Large language models hallucinating non-existent developer packages could fuel supply chain attacks

Large Language Models (LLMs) have a serious “package hallucination” problem that could lead to a wave of maliciously-coded packages in the supply chain, researchers have discovered in one of the largest and most in-depth ever studies to investigate the problem.

It’s so bad, in fact, that across 30 different tests, the researchers found that 440,445 (19.7%) of 2.23 million code samples they generated experimentally in two of the most popular programming languages, Python and JavaScript, using 16 different LLM models for Python and 14 models for JavaScript, contained references to packages that were hallucinated.

The multi-university study, first published in June but recently updated, also generated “a staggering 205,474 unique examples of hallucinated package names, further underscoring the severity and pervasiveness of this threat.”

The problem has its roots in the popularity of numerous Python and JavaScript libraries and packages which developers use to help them quickly assemble programs from lots of smaller parts.

Many popular repositories already have a problem with malicious code. The researchers note that one 2023 study discovered 245,000 malicious packages in open-source repositories alone.

Hallucination nightmare

Unfortunately, the current study suggests that the arrival of AI is only going to make things worse through LLM “package hallucination.”

LLMs are already notorious for hallucinations — making up nonsense answers to queries. This also happens in coding: the developer inputs a coding prompt into the LLM and occasionally receives back a nonsense answer.

In the case of package hallucination, the LLM goes one stage further and recommends or generates code including a package in a software repository that doesn’t exist.

Normally, this would cause any code referring to it to fail. However, a second possibility is the “package confusion” attack in which attackers generate hallucinated packages before seeding them with malware to bring them into existence.

The next stage would be to trick developers into downloading them so that they are eventually included inside larger legitimate programs. They could even make the code legitimate to start with, to increase trust before unleashing a payload later on.

“Unsuspecting users, who trust the LLM output, may not scrutinize the validity of these hallucinated packages in the generated code and could inadvertently include these malicious packages in their codebase,” say the researchers.

“This resulting insecure open-source code also has the potential of being included in the dependency chain of other packages and code, leading to a cascading effect where vulnerabilities are propagated across numerous codebases.”

Open sesame

If none of the LLMs on test were immune to the problem, some were noticeably worse than others.
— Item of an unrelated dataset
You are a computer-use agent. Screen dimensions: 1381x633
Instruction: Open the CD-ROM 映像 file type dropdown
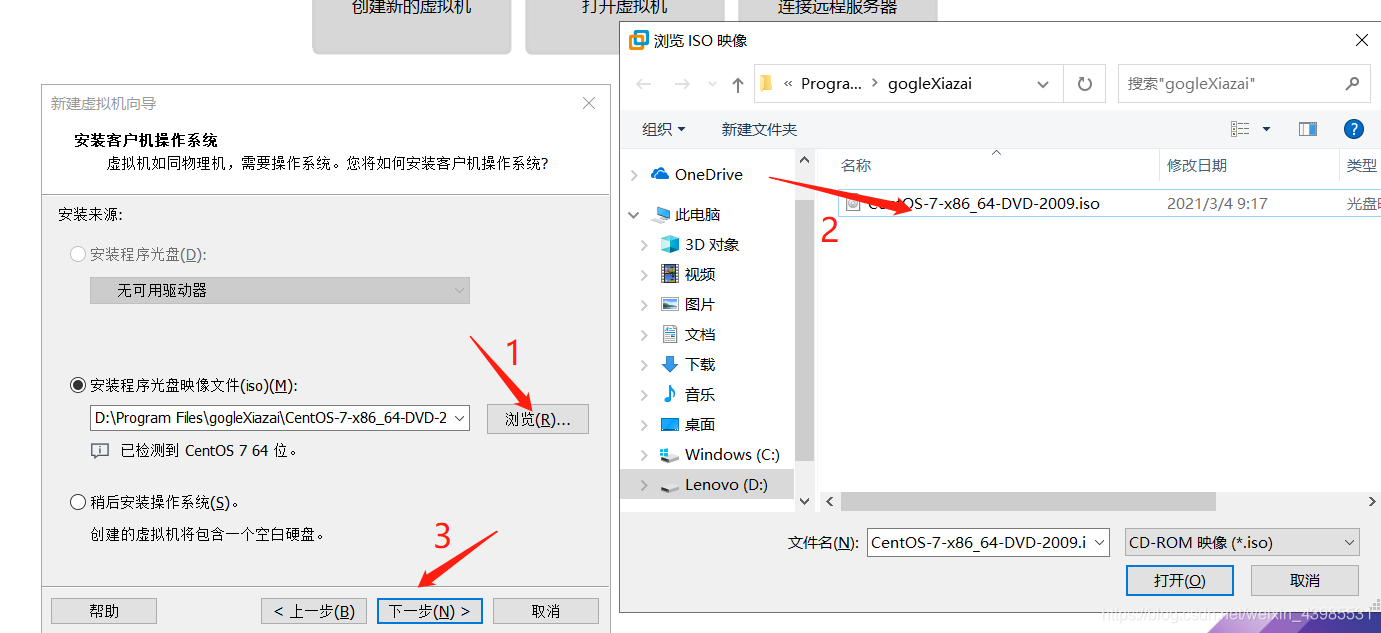[1242, 543]
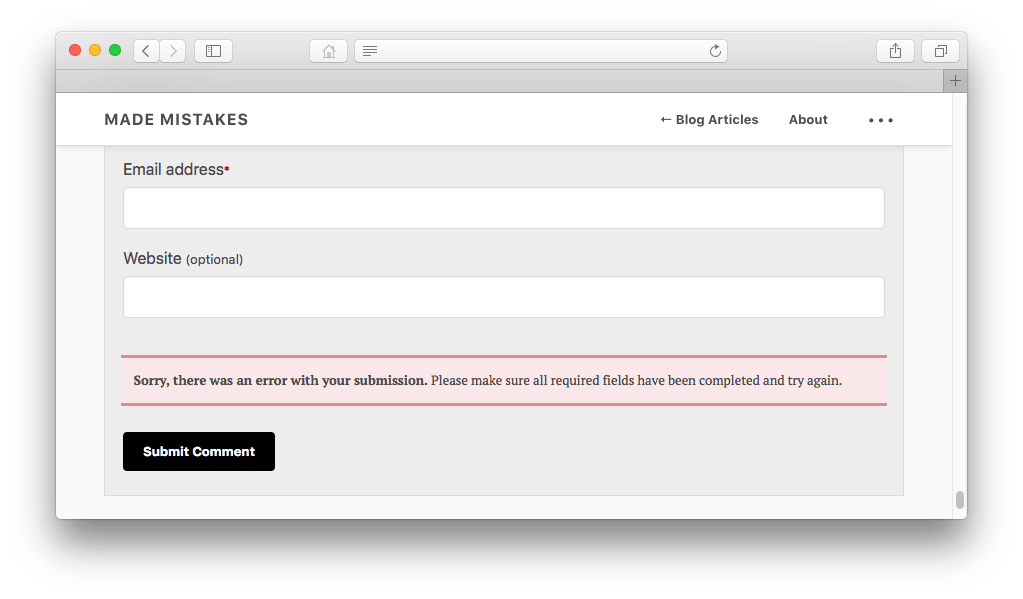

“GPT-series models were found four times less likely to generate hallucinated packages compared to open-source models, with a 5.2% hallucination rate compared to 21.7%,” the study noted.

Python code was also less susceptible to the phenomenon than JavaScript, the study found.  

Package confusion attacks on repositories have been around for years, usually involving typosquatting (exploiting name similarity) or brandjacking. On top of that are more conventional attacks where criminals upload malicious packages to repositories, or simply corrupt legitimate packages.

Hallucination could supercharge this, the researchers argue. Earlier in 2024, researcher Bar Lanyado of Lasso Security sent a small shudder through parts of the developer world when he discovered that several large companies, including ecommerce giant Alibaba, were using or recommending a Python software package called “huggingface-cli”.

The package was completely hallucinated. When he uploaded an empty package with the same name to a repository to test its popularity, it was downloaded more than 30,000 times in a three-month period.

In other words, large numbers of developers were downloading an imaginary software package because an LLM had at some point hallucinated its existence to solve a specific programming task.

So far, no live package confusion attacks have been detected, but the fact that the possibility is now widely known suggests that a real-world incident is only a matter of time.

Is there a solution?

The authors discuss a variety of mitigations for the hallucination problem. One solution that they believe would not work is cross referencing generated packages with some kind of master list; that might detect bogus packages, but wouldn’t stop them from becoming active threats in the same way that other software threats operate.

A better solution, they say, would be to first address the underlying issue of why LLMs generate hallucinations in the first place. This might involve better prompt engineering and the use of Retrieval Augmented Generation (RAG) to generate narrower responses from specialized data sets. 

In addition, the LLMs themselves could be fine tuned to improve output on tasks more likely to generate hallucinations. For that sort of difficult improvement, the world will need the LLM developers themselves to act.

But nobody should hold their breath.

“We have disclosed our research to model providers including OpenAI, Meta, DeepSeek, and Mistral AI. As of this writing we have received no response or feedback,” the authors noted in a recent update to the study.